African olive (Olea europaea subsp. cuspidata) is a highly invasive tree throughout western Sydney and the Hunter Valley, where it threatens endangered remnant bushland areas. In response to large areas of olive forest at the Australian Botanic Garden, Mount Annan (ABGMA), Peter’s PhD research, awarded in 2013, has been driven by the need to understand African olive weed ecology to guide control and management techniques. The research project has documented the key aspects of African olive ecology, which are now being applied at landscape scale throughout the ABGMA. With over 45 ha of olive now removed at ABGMA, the current research phase is to develop systems that restore the original native plant diversity, through broad scale direct seeding once African olive has been controlled. A NSW Environmental Trust grant is being used to develop restoration techniques and improve native vegetation and habitat at ABGMA. This work will involve the use of native seed collections held at the Australian PlantBank.
Lydia Guja is the Seed Conservation Biologist at the Australian National Botanic Gardens (ANBG) in Canberra. She recently took up this position while also working to complete her PhD at Curtin University and Kings Park and Botanic Garden in WA. She is just about to submit her PhD thesis titled 'The influence of morphological and physiological seed traits on oceanic dispersal and germination in saline coastal environments.' Her thesis research spans a number of fields including dispersal ecology, seed germination biology, seed physiology and the application of x-ray mapping techniques to understand salt tolerance of plant seeds.

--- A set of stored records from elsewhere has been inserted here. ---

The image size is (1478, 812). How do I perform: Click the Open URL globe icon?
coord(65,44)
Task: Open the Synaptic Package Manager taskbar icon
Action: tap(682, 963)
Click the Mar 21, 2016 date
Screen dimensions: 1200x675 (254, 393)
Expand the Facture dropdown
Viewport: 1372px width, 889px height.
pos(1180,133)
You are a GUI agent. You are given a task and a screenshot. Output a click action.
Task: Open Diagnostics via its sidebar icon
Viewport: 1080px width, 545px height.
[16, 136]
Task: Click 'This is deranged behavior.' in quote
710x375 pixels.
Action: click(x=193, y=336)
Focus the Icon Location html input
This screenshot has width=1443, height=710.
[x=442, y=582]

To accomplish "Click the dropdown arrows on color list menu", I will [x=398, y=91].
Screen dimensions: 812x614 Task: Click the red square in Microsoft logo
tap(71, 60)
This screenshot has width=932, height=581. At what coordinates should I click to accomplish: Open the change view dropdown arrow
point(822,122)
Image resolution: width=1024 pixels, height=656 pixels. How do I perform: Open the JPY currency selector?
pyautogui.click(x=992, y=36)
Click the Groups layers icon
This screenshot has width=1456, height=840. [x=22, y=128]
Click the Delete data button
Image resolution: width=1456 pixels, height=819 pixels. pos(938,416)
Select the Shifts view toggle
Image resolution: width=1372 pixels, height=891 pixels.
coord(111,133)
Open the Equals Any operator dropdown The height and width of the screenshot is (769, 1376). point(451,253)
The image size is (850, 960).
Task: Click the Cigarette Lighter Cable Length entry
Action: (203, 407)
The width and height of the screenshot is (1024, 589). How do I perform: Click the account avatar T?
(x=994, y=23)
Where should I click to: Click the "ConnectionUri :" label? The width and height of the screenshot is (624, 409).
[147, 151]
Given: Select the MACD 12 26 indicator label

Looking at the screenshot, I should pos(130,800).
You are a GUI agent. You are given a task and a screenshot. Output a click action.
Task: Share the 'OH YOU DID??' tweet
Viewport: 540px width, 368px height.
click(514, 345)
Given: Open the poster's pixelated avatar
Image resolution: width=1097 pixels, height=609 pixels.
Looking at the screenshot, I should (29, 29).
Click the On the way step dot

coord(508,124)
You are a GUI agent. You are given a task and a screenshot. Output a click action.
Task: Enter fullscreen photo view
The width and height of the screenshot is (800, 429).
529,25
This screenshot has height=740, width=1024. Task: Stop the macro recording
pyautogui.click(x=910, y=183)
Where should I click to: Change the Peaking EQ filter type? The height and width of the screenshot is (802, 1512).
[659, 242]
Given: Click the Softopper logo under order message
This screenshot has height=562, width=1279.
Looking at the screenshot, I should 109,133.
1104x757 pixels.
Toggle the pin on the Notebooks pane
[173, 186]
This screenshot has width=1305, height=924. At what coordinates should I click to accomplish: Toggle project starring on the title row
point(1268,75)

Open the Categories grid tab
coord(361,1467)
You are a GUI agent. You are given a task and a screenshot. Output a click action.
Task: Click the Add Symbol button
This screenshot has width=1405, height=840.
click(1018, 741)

Her love of heath has moved with her across the country and her main research at ANBG is focussed on the conservation and germination of plants from the endangered ecological community ‘Alpine Sphagnum bogs and associated fens.’ This research project aims to conserve in ex situ conservation the plant species of the community, and to understand the ecological drivers of germination and seed persistence in the field.
Megan Hirst is the Seed Bank Officer with the Victorian Conservation Seed Bank at the Royal Botanic Gardens Melbourne and is completing her PhD in the Department of Genetics at the University of Melbourne. Megan is studying how the key Australian plant genus Brachyscome (native daisies) adapts to climate change. This research will help scientists better understand how our native flora will fare in a changing world. This genus of more than eighty species has a wide geographic distribution and can be found growing in various habitats from the high rainfall zones of coastal and alpine areas to the arid regions of Central Australia. These native daisies provide a unique opportunity to investigate the relative susceptibility and adaptability of plant species to a changing climate.